What the task asks — Copy the rows below word for word, starting at the line with "Identify the location of editor." and ending at the line with "Looking at the image, I should click on (1757, 204).", both included.

Material for this exercise —
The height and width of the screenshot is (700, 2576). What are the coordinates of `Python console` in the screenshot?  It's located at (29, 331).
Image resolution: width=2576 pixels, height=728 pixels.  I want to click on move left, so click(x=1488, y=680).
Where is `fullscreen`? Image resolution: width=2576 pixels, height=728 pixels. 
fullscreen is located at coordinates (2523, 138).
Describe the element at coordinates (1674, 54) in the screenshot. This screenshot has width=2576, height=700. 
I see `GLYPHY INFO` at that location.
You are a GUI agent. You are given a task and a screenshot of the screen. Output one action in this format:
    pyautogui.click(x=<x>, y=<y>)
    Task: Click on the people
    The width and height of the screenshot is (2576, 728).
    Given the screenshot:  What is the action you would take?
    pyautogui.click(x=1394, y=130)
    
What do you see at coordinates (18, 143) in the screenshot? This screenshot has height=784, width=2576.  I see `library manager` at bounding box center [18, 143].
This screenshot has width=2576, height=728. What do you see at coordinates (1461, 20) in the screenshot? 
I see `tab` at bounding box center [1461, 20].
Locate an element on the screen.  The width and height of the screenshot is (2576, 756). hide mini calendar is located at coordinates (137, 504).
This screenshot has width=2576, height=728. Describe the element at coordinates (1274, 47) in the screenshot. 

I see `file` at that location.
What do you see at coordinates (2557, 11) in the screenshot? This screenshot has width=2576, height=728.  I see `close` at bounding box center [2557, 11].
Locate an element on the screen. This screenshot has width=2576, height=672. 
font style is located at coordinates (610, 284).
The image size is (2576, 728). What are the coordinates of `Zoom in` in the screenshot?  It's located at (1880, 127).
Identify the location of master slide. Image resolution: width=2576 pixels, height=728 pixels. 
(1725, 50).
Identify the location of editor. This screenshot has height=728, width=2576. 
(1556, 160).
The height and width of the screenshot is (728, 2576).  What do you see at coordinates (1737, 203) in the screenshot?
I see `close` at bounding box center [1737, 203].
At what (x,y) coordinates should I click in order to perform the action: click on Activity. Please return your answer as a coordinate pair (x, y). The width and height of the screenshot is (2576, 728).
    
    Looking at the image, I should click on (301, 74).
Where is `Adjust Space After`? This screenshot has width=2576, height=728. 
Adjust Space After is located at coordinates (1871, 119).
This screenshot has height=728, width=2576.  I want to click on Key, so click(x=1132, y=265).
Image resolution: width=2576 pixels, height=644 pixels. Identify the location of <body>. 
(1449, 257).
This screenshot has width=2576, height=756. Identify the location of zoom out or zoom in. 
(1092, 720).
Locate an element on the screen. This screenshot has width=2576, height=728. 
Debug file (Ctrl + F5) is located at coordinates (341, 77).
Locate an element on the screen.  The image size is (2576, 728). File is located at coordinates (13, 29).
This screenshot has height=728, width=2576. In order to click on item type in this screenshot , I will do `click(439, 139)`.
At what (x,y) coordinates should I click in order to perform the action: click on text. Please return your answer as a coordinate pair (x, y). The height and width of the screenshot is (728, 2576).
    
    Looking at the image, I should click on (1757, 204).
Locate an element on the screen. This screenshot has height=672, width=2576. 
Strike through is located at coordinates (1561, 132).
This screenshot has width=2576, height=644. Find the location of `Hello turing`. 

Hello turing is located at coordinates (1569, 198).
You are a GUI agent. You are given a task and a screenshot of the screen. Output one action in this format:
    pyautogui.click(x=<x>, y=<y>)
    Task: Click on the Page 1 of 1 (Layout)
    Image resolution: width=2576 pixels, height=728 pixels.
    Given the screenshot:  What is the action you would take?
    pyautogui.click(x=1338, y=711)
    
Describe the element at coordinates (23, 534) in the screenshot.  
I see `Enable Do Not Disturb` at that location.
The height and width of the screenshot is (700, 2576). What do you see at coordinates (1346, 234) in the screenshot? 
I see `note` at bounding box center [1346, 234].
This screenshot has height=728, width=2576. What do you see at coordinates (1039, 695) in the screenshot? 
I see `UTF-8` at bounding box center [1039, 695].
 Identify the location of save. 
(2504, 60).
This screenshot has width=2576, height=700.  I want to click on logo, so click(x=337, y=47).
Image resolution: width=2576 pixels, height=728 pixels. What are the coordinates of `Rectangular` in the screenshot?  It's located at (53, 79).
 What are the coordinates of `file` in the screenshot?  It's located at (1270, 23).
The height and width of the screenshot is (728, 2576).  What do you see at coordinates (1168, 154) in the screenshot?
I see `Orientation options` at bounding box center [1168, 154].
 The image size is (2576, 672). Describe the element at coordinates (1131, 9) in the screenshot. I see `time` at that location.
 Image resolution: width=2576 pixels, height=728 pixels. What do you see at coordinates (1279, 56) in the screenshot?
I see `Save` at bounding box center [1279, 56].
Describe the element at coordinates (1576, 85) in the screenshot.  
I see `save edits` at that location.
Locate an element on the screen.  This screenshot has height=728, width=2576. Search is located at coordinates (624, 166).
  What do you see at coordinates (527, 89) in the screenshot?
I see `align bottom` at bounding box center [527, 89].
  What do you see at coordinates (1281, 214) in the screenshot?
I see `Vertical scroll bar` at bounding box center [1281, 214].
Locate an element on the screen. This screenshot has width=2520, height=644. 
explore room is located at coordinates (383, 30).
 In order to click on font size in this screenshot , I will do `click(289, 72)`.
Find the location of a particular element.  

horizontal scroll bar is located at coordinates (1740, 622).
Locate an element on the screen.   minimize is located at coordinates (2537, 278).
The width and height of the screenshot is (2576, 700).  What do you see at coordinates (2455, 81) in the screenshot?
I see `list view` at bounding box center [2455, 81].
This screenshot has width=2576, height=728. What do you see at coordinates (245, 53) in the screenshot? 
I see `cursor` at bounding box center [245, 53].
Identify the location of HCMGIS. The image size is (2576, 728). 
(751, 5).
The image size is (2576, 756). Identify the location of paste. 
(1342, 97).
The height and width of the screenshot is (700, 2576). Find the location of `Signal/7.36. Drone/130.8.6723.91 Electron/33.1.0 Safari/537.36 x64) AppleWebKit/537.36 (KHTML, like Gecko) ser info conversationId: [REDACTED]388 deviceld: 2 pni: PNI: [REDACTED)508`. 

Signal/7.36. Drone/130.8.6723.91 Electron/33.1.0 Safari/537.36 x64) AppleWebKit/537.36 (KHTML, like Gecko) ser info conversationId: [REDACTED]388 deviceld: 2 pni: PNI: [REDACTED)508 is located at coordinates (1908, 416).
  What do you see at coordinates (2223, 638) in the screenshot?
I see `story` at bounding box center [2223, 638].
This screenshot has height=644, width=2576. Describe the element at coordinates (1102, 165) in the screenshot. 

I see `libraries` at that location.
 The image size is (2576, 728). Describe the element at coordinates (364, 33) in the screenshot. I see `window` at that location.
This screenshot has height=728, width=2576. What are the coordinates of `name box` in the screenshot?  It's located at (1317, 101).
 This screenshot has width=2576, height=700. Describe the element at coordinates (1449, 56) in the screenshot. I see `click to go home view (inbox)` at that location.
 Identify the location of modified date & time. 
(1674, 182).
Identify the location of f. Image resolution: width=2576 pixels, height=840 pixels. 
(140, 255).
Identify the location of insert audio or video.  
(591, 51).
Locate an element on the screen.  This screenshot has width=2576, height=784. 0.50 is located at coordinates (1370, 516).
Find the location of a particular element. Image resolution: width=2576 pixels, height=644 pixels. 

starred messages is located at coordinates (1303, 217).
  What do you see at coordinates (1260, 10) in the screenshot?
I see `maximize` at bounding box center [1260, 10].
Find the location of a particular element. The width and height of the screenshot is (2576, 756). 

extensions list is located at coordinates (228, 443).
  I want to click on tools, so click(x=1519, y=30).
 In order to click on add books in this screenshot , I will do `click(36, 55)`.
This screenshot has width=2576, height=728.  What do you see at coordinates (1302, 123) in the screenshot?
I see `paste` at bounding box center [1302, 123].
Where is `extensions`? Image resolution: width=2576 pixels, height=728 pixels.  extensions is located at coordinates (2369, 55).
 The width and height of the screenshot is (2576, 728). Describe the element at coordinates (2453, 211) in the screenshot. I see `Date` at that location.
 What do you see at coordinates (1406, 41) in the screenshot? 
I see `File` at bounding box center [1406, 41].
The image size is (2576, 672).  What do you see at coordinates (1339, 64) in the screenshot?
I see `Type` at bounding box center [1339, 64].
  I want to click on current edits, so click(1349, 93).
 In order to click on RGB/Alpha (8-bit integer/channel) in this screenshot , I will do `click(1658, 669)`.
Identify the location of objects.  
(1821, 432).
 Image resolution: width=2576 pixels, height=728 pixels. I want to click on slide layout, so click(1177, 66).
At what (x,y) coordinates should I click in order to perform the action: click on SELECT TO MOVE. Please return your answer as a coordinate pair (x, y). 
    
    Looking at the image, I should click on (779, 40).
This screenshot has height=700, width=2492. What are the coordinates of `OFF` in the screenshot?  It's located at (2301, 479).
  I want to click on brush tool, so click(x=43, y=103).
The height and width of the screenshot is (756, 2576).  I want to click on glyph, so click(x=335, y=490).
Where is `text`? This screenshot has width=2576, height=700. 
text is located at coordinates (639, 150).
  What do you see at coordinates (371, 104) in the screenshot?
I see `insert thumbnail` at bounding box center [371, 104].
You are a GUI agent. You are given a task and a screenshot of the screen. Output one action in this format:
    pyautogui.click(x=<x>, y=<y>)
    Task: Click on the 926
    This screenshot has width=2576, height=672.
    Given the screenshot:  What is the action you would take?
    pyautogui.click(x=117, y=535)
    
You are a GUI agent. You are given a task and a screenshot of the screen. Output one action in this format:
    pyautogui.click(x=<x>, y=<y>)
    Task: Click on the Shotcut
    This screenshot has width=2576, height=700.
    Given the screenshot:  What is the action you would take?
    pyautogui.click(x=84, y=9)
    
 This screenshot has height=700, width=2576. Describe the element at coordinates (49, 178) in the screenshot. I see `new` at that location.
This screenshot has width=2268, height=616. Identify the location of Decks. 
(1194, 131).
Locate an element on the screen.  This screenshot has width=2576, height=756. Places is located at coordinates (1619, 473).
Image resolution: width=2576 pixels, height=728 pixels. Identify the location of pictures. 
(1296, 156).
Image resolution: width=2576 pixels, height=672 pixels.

Result for this exercise —
Identify the location of editor. This screenshot has height=728, width=2576. 
(1556, 160).
The height and width of the screenshot is (728, 2576).  What do you see at coordinates (1737, 203) in the screenshot?
I see `close` at bounding box center [1737, 203].
At what (x,y) coordinates should I click in order to perform the action: click on Activity. Please return your answer as a coordinate pair (x, y). The width and height of the screenshot is (2576, 728).
    
    Looking at the image, I should click on (301, 74).
Where is `Adjust Space After`? This screenshot has width=2576, height=728. 
Adjust Space After is located at coordinates (1871, 119).
This screenshot has height=728, width=2576.  I want to click on Key, so click(x=1132, y=265).
Image resolution: width=2576 pixels, height=644 pixels. Identify the location of <body>. 
(1449, 257).
This screenshot has width=2576, height=756. Identify the location of zoom out or zoom in. 
(1092, 720).
Locate an element on the screen. This screenshot has width=2576, height=728. 
Debug file (Ctrl + F5) is located at coordinates (341, 77).
Locate an element on the screen.  The image size is (2576, 728). File is located at coordinates (13, 29).
This screenshot has height=728, width=2576. In order to click on item type in this screenshot , I will do `click(439, 139)`.
At what (x,y) coordinates should I click in order to perform the action: click on text. Please return your answer as a coordinate pair (x, y). The height and width of the screenshot is (728, 2576).
    
    Looking at the image, I should click on (1757, 204).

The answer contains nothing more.